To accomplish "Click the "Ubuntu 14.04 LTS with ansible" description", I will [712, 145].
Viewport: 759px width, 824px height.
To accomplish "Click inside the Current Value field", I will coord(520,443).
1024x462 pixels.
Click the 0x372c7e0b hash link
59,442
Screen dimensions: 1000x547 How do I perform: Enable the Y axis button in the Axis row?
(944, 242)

ACTION ITEM: Reproduce each of the entries exactly, omitting none.

SOLUTION BELOW:
To accomplish "Click the "Ubuntu 14.04 LTS with ansible" description", I will [712, 145].
Viewport: 759px width, 824px height.
To accomplish "Click inside the Current Value field", I will coord(520,443).
1024x462 pixels.
Click the 0x372c7e0b hash link
59,442
Screen dimensions: 1000x547 How do I perform: Enable the Y axis button in the Axis row?
(944, 242)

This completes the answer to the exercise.